___ Exercise material ___
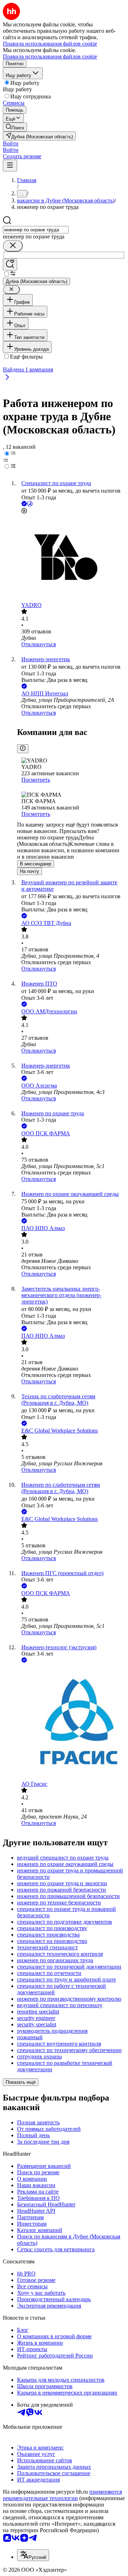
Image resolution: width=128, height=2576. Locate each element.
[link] (15, 127)
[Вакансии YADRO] (71, 558)
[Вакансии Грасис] (71, 1722)
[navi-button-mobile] (10, 165)
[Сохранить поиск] (10, 265)
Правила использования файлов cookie (50, 56)
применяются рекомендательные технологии (62, 2495)
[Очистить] (13, 246)
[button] (10, 143)
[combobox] (36, 229)
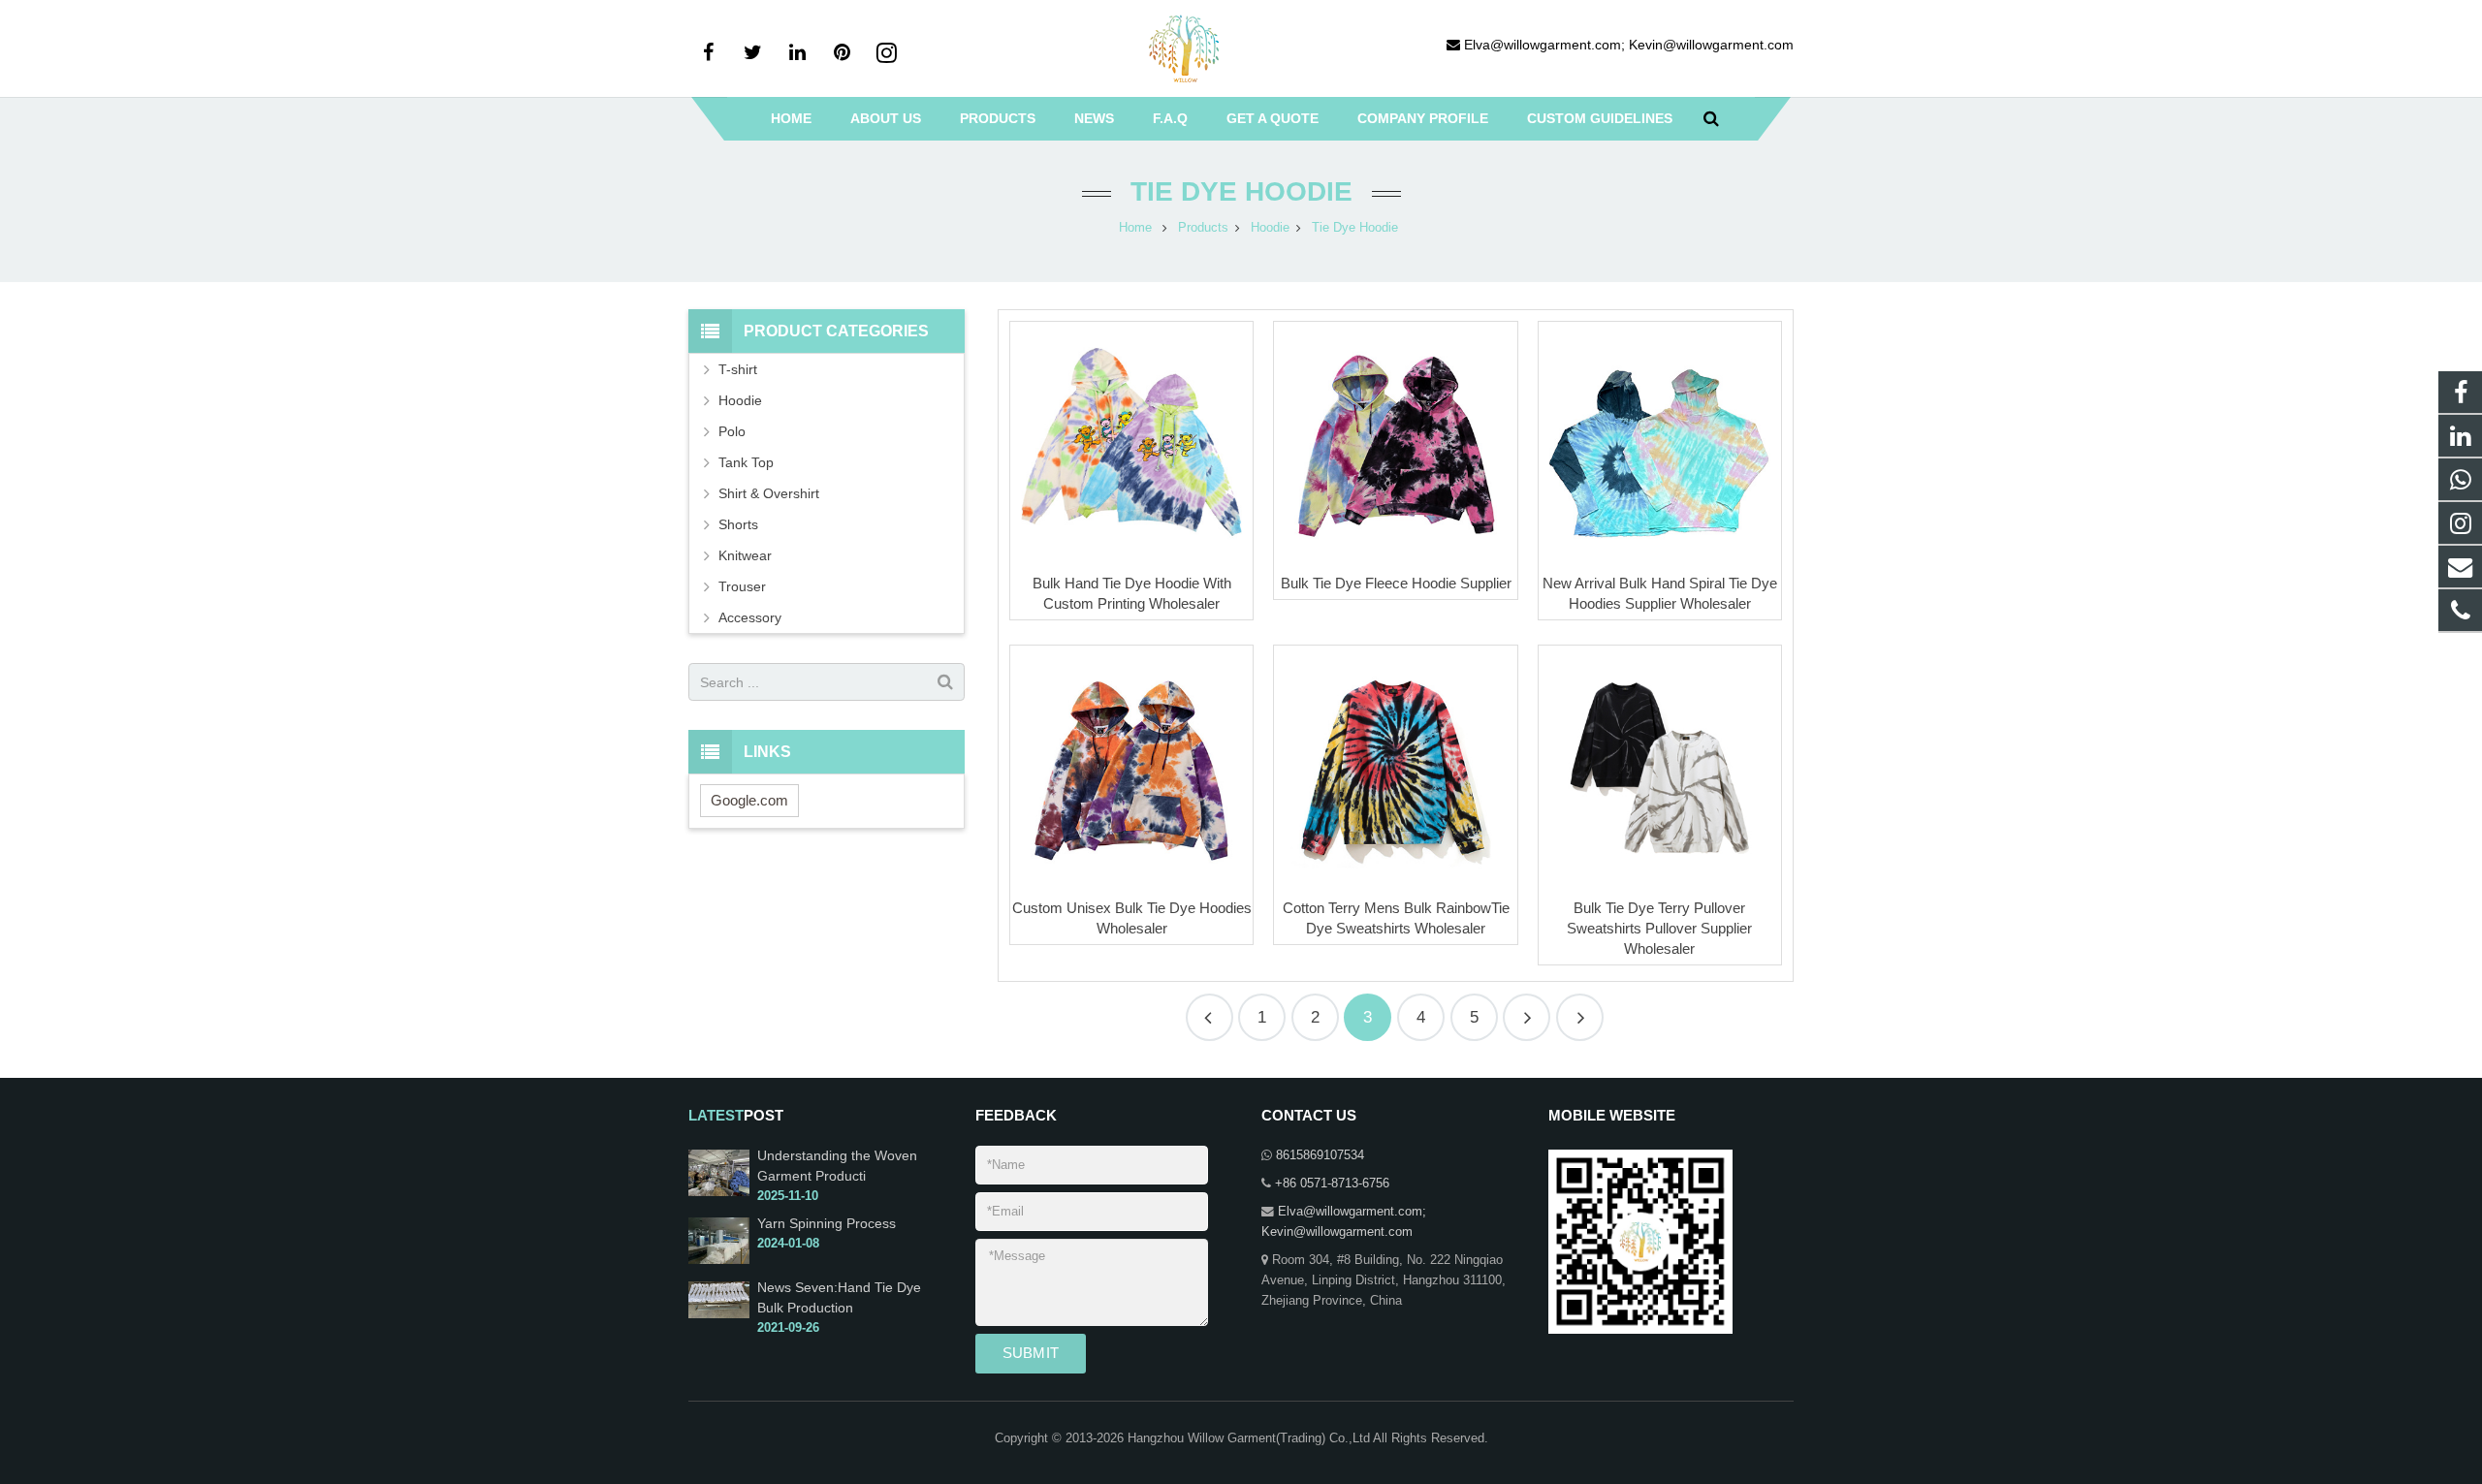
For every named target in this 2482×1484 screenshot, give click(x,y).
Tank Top (746, 462)
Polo (732, 431)
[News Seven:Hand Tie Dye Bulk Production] (718, 1314)
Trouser (742, 586)
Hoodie (740, 400)
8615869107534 (1320, 1155)
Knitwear (745, 555)
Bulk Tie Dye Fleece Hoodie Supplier (1396, 583)
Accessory (749, 617)
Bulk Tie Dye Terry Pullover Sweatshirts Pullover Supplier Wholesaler (1659, 928)
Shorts (738, 524)
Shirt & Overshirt (768, 493)
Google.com (749, 800)
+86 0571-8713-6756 (1332, 1183)
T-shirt (737, 369)
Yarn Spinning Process (826, 1223)
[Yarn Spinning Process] (718, 1260)
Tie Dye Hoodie (1241, 191)
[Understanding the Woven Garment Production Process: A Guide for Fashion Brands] (718, 1192)
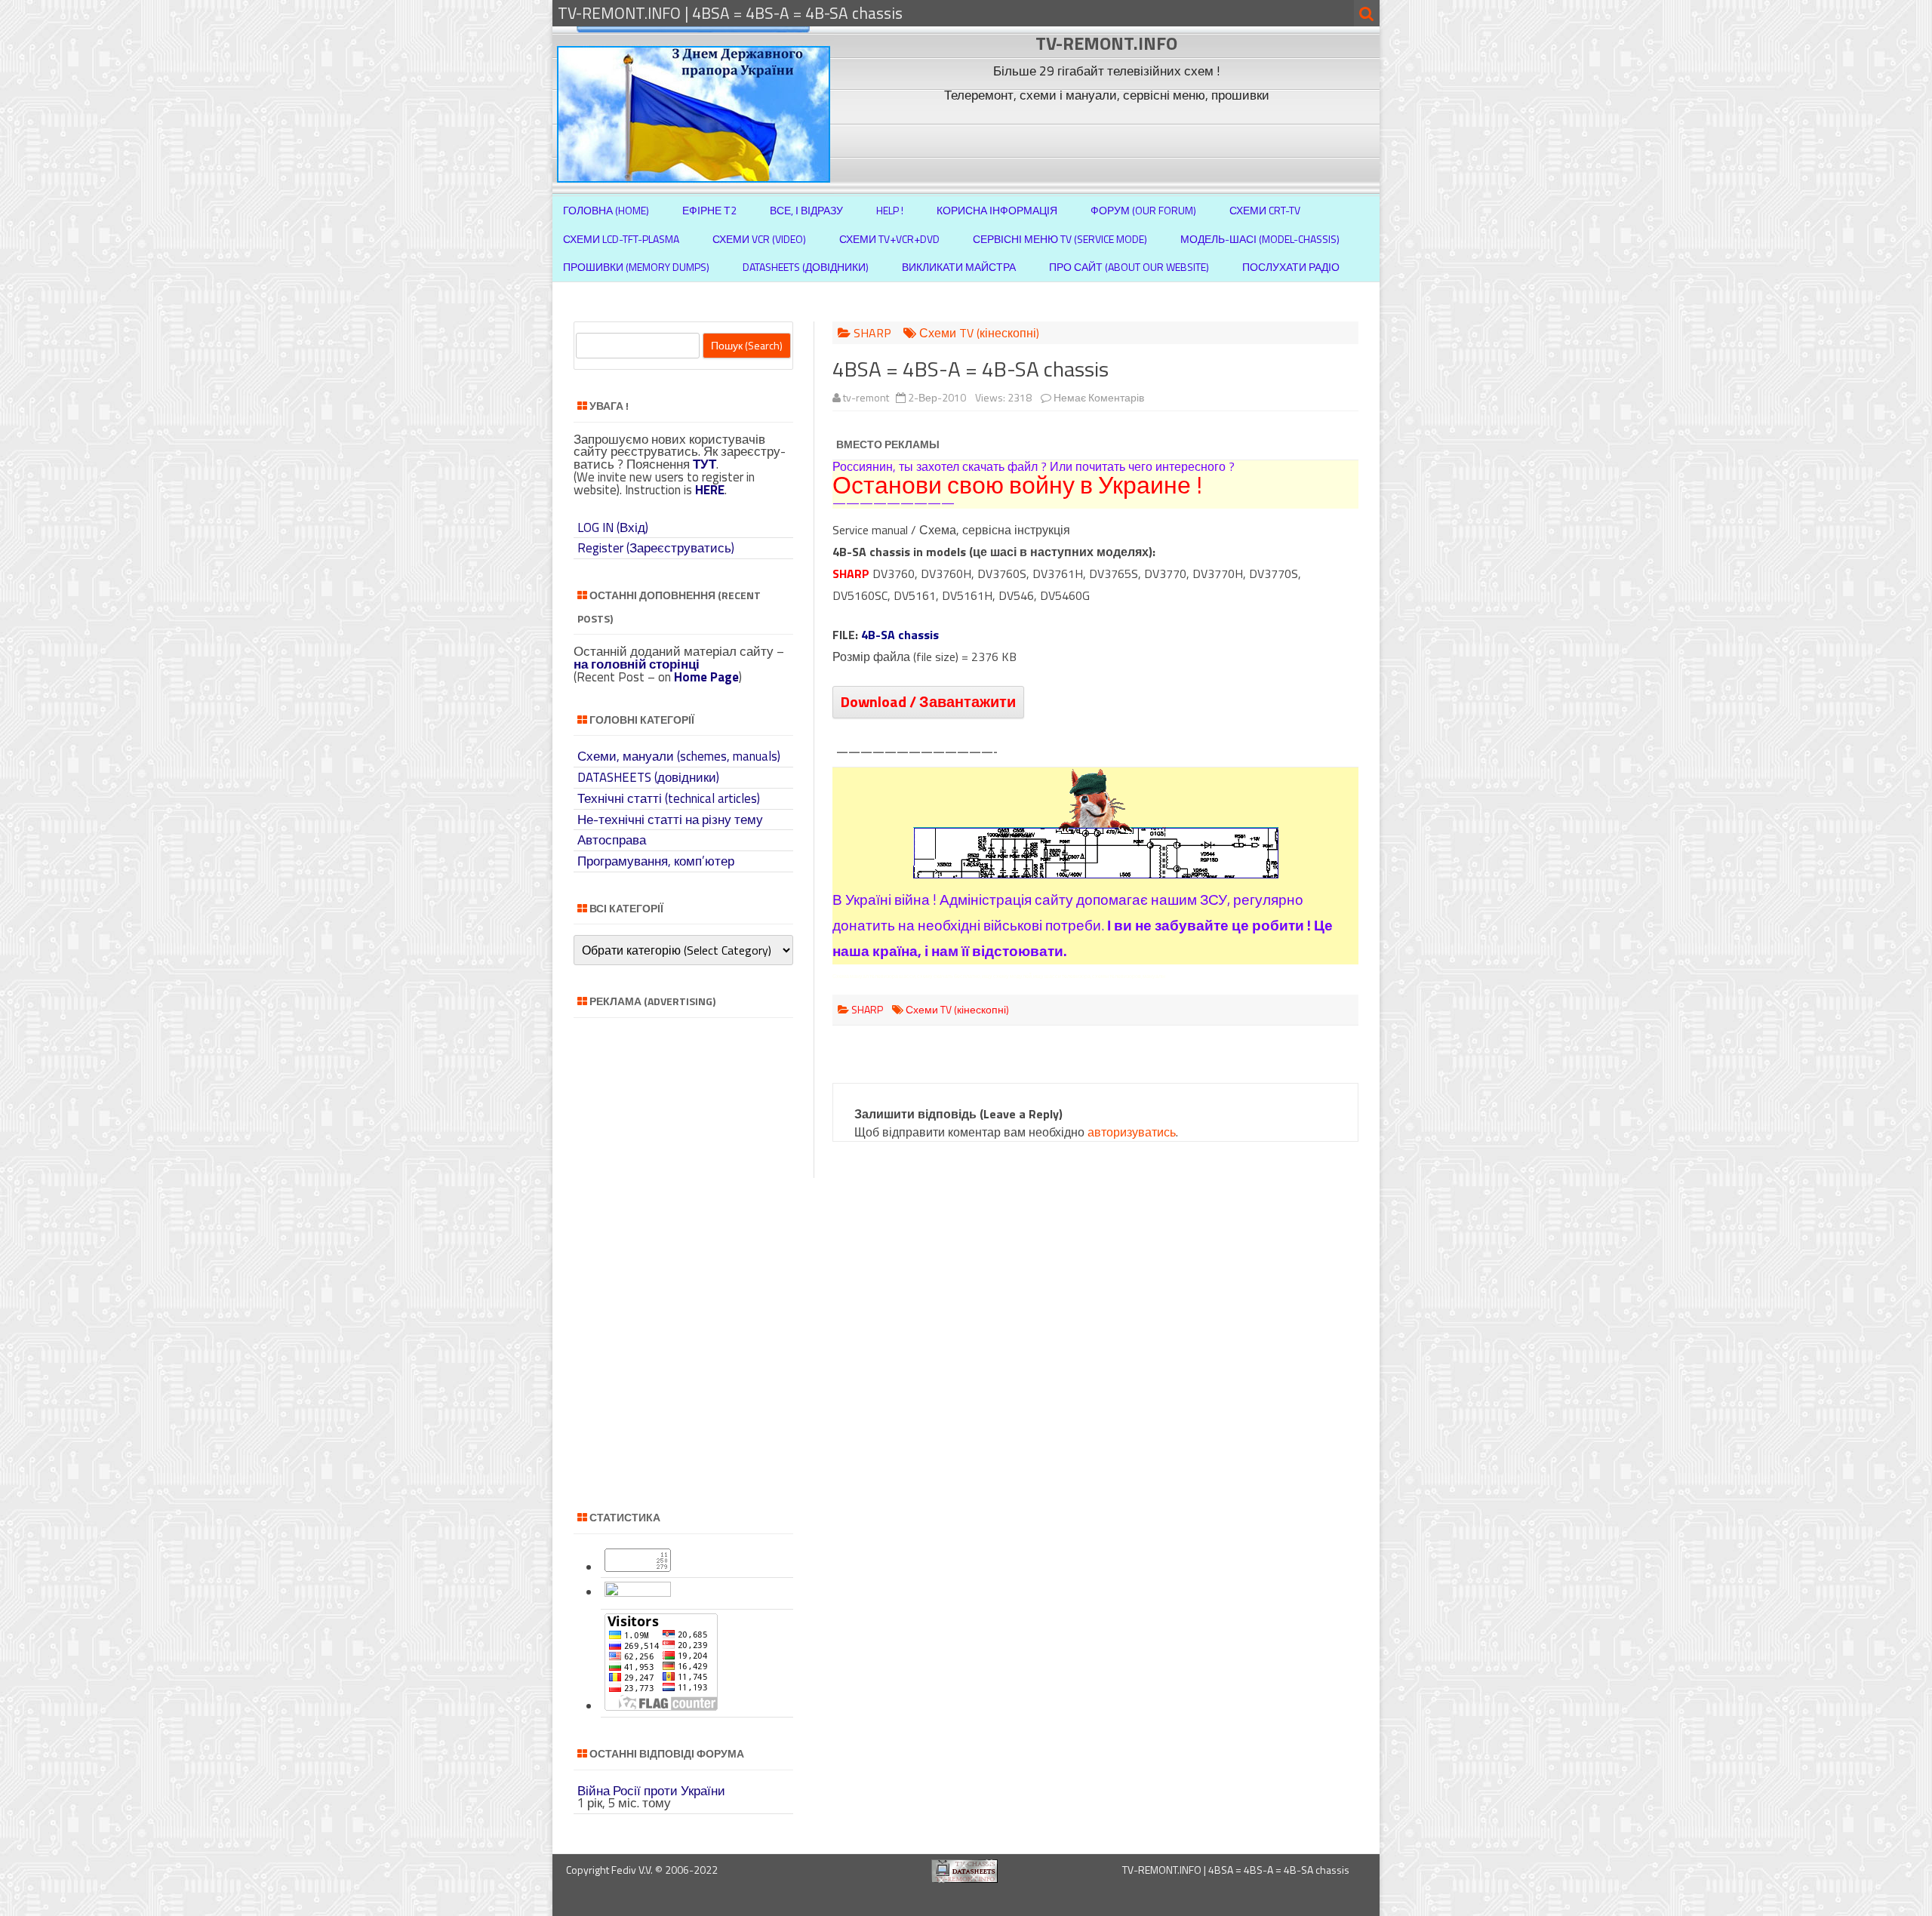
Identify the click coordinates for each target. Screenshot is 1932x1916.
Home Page (706, 677)
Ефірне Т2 (709, 210)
___
- Prompt -
Line by line and exactly, write out the material above. Skip the pictures.

- Output below -
Image resolution: width=128, height=2576. Locate each element.
[link] (15, 127)
[Вакансии YADRO] (71, 558)
[Вакансии Грасис] (71, 1722)
[navi-button-mobile] (10, 165)
[Сохранить поиск] (10, 265)
Правила использования файлов cookie (50, 56)
применяются рекомендательные технологии (62, 2495)
[Очистить] (13, 246)
[button] (10, 143)
[combobox] (36, 229)
For every named target in this 2482×1484 screenshot, give click(x,y).
Tank Top (746, 462)
Polo (732, 431)
[News Seven:Hand Tie Dye Bulk Production] (718, 1314)
Trouser (742, 586)
Hoodie (740, 400)
8615869107534 (1320, 1155)
Knitwear (745, 555)
Bulk Tie Dye Fleece Hoodie Supplier (1396, 583)
Accessory (749, 617)
Bulk Tie Dye Terry Pullover Sweatshirts Pullover Supplier Wholesaler (1659, 928)
Shorts (738, 524)
Shirt & Overshirt (768, 493)
Google.com (749, 800)
+86 0571-8713-6756 (1332, 1183)
T-shirt (737, 369)
Yarn Spinning Process (826, 1223)
[Yarn Spinning Process] (718, 1260)
Tie Dye Hoodie (1241, 191)
[Understanding the Woven Garment Production Process: A Guide for Fashion Brands] (718, 1192)
Identify the click coordinates for each target. Screenshot is 1932x1916.
Home Page (706, 677)
Ефірне Т2 (709, 210)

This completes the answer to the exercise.